Uitspraak
uitspraak van de enkelvoudige kamer van 12 maart 2025 in de zaak tussen
[eiser] en [eiseres] , uit [woonplaats] , eisers
(gemachtigde: mr. J.S. Makhan-Idu)
Rechtbank Den Haag
In deze uitspraak beoordeelt de rechtbank het beroep van eisers tegen de afwijzing van hun handhavingsverzoek met betrekking tot de niet volledige naleving van de verleende omgevingsvergunning voor het plaatsen van zonnepanelen op de parkeergarage van het gebouw. Het college van burgemeester en wethouders van Rijswijk heeft op 9 januari 2023 het handhavingsverzoek van eisers afgewezen, en dit besluit is in een later bezwaar bevestigd. Eisers hebben beroep ingesteld, maar hebben zich afgemeld voor de zitting. De rechtbank heeft het beroep op 18 februari 2025 behandeld, waarbij het college en de vergunninghouder aanwezig waren.
De rechtbank stelt vast dat de omgevingsvergunning voor de zonnepanelen op 21 oktober 2021 is verleend. Eisers hebben op 23 juni 2022 handhaving verzocht, omdat zij van mening zijn dat het zonnepanelendak niet voldoet aan de vergunning. Het college heeft echter geoordeeld dat de afwijkingen vergunningvrij zijn en dat er geen sprake is van een welstandsexces. De rechtbank concludeert dat de Wabo, zoals die gold vóór 1 januari 2024, van toepassing blijft op het handhavingsverzoek, en dat de vergunninghouder niet in strijd heeft gehandeld met de wet.

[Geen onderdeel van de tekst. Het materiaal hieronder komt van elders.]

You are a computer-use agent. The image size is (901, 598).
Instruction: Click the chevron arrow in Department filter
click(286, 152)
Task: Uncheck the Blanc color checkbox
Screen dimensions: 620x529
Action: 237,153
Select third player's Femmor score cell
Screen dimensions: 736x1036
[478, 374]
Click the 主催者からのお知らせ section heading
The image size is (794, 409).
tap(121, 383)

De rechtbank oordeelt dat er geen overtreding is geconstateerd en dat het college terecht heeft afgezien van handhaving. Het beroep van eisers wordt ongegrond verklaard, wat betekent dat het bestreden besluit in stand blijft. Eisers krijgen geen griffierecht terug en ook geen vergoeding van proceskosten. De uitspraak is gedaan door mr. D.A.J. Overdijk en is openbaar uitgesproken op 12 maart 2025.